→ **What you will do**
Exactly the lines below from the one with "Statistik (458, 623)" up to and including the one with "[Navigace] (376, 37)" make up the answer, with nothing else added.

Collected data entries
____
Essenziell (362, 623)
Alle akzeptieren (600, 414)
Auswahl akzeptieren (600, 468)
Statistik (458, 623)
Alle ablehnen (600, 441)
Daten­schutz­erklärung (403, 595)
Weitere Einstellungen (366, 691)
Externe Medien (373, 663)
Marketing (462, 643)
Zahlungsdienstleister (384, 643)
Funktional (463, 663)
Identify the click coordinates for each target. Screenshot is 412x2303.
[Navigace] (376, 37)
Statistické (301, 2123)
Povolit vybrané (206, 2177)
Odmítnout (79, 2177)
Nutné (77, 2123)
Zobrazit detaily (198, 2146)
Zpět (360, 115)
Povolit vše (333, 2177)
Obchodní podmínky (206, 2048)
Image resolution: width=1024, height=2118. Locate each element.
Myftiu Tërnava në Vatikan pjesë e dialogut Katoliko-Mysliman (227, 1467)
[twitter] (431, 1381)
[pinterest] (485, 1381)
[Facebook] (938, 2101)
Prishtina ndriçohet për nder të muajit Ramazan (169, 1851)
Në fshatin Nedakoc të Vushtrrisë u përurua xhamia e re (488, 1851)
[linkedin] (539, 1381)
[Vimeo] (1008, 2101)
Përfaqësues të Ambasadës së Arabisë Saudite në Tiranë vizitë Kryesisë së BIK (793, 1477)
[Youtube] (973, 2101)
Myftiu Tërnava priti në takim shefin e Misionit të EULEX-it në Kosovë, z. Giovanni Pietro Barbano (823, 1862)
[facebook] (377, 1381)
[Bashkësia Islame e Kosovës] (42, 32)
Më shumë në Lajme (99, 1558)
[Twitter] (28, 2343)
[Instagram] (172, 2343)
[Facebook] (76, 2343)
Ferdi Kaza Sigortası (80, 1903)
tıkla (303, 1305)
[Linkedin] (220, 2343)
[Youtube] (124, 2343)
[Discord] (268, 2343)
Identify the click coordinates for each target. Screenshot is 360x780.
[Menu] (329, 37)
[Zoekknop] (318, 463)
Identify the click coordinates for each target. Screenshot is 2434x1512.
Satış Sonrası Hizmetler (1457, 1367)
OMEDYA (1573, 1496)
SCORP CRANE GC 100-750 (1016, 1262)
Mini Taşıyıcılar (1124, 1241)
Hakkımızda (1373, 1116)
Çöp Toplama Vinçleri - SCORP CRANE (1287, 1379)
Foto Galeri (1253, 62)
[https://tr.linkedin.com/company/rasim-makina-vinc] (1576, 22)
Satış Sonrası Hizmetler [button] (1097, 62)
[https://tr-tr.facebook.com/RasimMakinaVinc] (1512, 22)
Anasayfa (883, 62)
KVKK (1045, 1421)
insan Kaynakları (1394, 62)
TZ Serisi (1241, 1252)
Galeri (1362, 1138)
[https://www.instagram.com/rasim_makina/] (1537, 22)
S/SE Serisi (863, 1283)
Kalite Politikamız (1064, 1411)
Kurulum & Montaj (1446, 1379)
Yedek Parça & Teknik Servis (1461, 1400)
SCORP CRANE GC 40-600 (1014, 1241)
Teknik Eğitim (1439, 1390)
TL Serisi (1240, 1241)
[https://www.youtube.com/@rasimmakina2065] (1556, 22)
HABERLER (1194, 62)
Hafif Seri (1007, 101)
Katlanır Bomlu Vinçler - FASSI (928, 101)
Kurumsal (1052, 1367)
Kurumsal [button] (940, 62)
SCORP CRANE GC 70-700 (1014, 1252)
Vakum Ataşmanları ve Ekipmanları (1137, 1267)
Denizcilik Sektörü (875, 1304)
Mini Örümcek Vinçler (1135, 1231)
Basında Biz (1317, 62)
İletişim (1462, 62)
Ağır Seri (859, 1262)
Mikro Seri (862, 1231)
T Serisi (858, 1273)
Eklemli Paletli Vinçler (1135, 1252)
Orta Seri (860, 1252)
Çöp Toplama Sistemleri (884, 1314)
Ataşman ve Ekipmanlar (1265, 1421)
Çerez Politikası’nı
____
→ **Final answer**
Statistik (458, 623)
Alle ablehnen (600, 441)
Daten­schutz­erklärung (403, 595)
Weitere Einstellungen (366, 691)
Externe Medien (373, 663)
Marketing (462, 643)
Zahlungsdienstleister (384, 643)
Funktional (463, 663)
Identify the click coordinates for each target. Screenshot is 412x2303.
[Navigace] (376, 37)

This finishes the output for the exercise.